The filter shape (and associated filter or filter set) with the lowest computed Lagrangian cost can be selected (703) for use. Such selection (703) may be indicated differently based on the nature of the selected filter shape. For example, if the selected filter shape is pre-configured and, therefore, stored in a table or the like, the filter shape reference (e.g., an index into the filter shape table) can be inserted (704) into the video unit header within the bitstream. Alternatively, if the selected filter shape is a newly generated shape, indication that a newly generated (as opposed to pre-configured) shape is to be used may be inserted (704) into the video unit header. In the latter case, the indication of a newly generated filter shape can, for example, have the form of a reserved codeword in the same numbering space as is used for the indices into the filter shape table (i.e., a “dummy” index with no corresponding entry in the filter set table).
If a newly generated filter shape was selected (in 703), then the method 700 branches (705) and a specification of the newly generated filter shape (i.e., shape description, and filter set comprising filters, each comprising coefficients, etc.) is inserted (706) into the video unit header, parameter set, or other syntax structure within the bitstream. Alternatively, the specification of the newly generated filter shape may be conveyed out of band to the decoder. The resulting bitstream and other information (i.e., out-of-band information) is then made available to the decoder, for example, by transmission from the encoder. At this point, method 700 may end.
If, however, a set of newly generated filter was not selected (in 703), then method 700 may end directly, bypassing (705) the insertion (in 706). In this case, insertion of a filter shape specification may not be required due to selection of a pre-configured, standardized filter shape (i.e., which may already be hard-coded into the decoder). In some cases, at least one filter may still be transmitted, for example, as described in co-pending U.S. patent application Ser. No. 13/350,243.
In some embodiments, for a given video unit, an encoder may be configured and operable to include the coefficients of a filter of a selected filter set of a given shape within the video unit header. In this case, it may be convenient or advantageous in at least some contexts to minimize the amount of information to be conveyed within the video unit header. For example, transmission bandwidth may be limited or expensive so as to make it advantageous to reduce the overall amount of data transmitted. In some cases, processing speed requirements may provide the advantage in reducing data transmission. In general, even if the encoder does not include the filter coefficients within the video unit header, but instead conveys such information out of band (e.g., in a parameter set or other not real-time-decoded data structures), it may still be convenient or advantageous to minimize the amount of information related to filter coefficients that is to be conveyed, at least for the above-noted reason(s) or for any other reason.

## Dataset excerpt
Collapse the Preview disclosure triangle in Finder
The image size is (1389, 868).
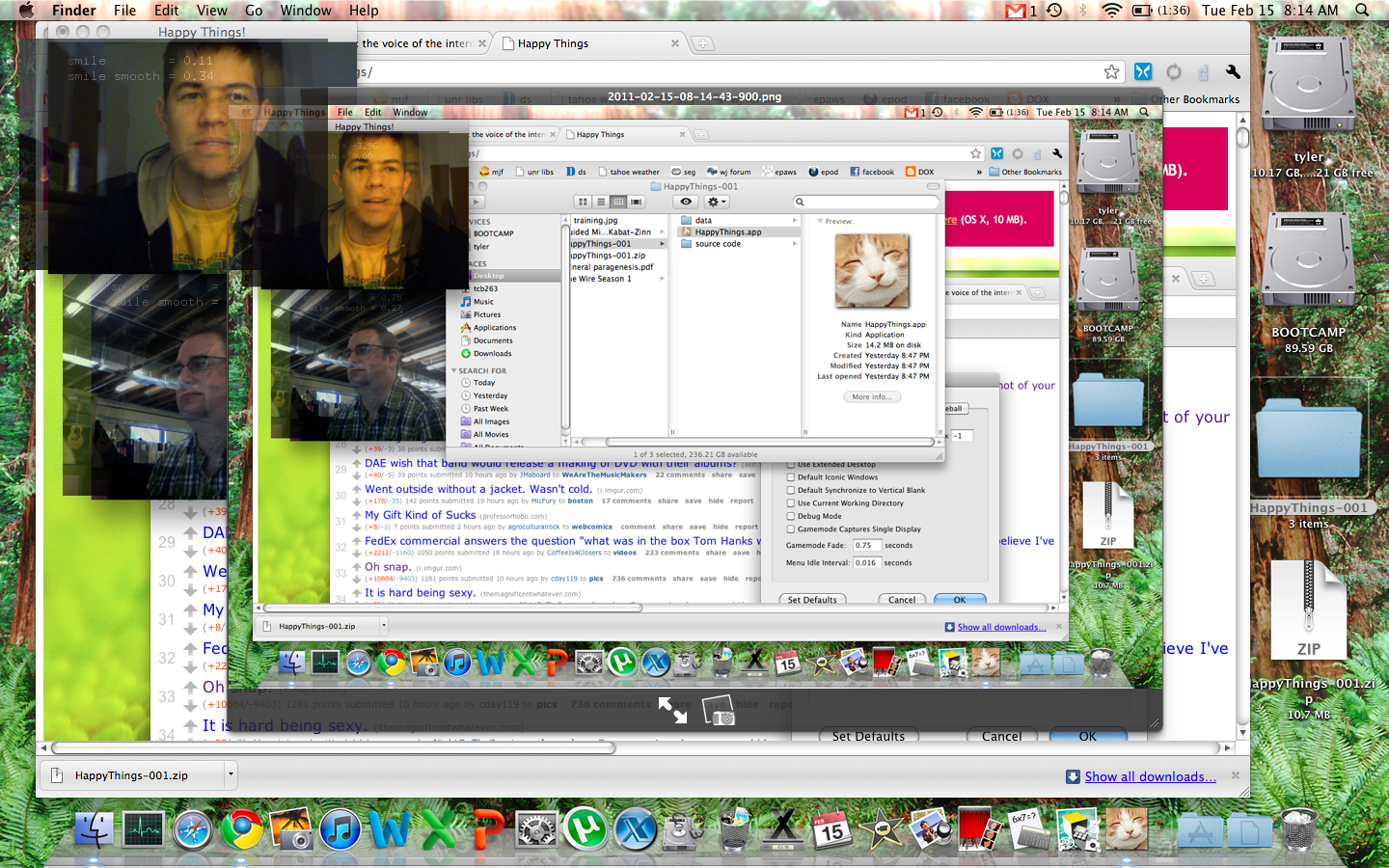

## Problem to solve
Write out the passage on filter shape selection again, starting at "If, however, a" and ending at "Ser. No. 13/350,243.", and switch "hard-coded" to "built" in that stretch. The lines that come after the passage are separate material.

## Finished answer
If, however, a set of newly generated filter was not selected (in 703), then method 700 may end directly, bypassing (705) the insertion (in 706). In this case, insertion of a filter shape specification may not be required due to selection of a pre-configured, standardized filter shape (i.e., which may already be built into the decoder). In some cases, at least one filter may still be transmitted, for example, as described in co-pending U.S. patent application Ser. No. 13/350,243.